Our roadmap demonstrates the ways in which Tribal Nations of South Dakota can benefit from visitor spending. The state welcomed 14.5 million visitors in 2019, and they contributed $2.75 billion in GDP. But the Tribal Nations rarely benefited because there’s been no meaningful connectivity between their communities and the Black Hills, Badlands National Park and Sioux Falls.
From casinos and gaming to hunting and fishing to powwows, rodeos, fairs and sporting tournaments, Tribal Nations of South Dakota offer opportunities ripe for sustainable development—including 145 existing natural, cultural and heritage attractions and events as well as potential agritourism and culture assets.

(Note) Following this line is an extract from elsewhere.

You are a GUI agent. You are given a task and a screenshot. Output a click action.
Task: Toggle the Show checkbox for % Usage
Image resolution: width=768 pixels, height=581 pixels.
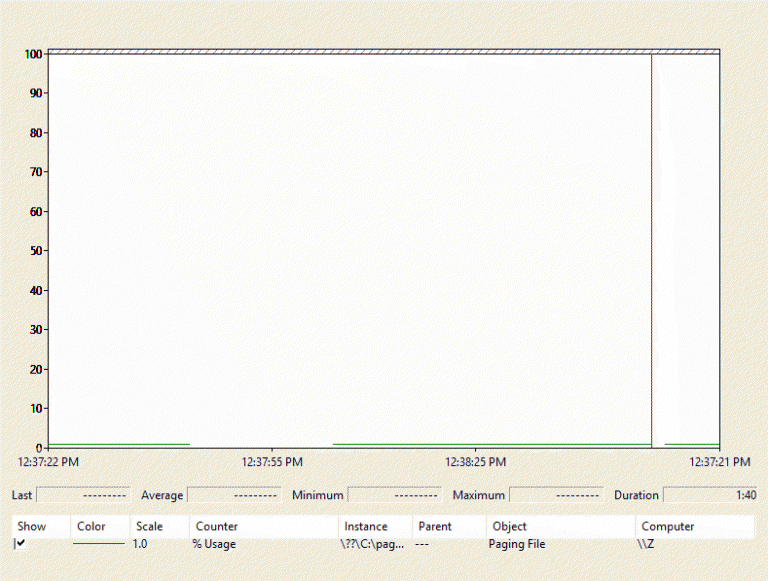(20, 543)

There are four existing tourism routes positioned to guide visitors from major tourism hubs to Tribal Nation destinations: the Native American Scenic Byway, the Oyate and Yellowstone Trailsand I-29. With a range of nature- and culture-based attractions, each tourism route will offer distinct yet complementary experiences organized around themes to cater to priority markets: nature & outdoor recreation, agritourism, cultural heritage and summer events. Additionally, a Native American Events summer circuit will be developed to promote annual wacipis (pow wows), fairs, rodeos and other appropriate events across all nine Tribal Nations. This approach also ensures that tourism benefits are distributed equitably throughout the Očhéthi Šakówiŋ.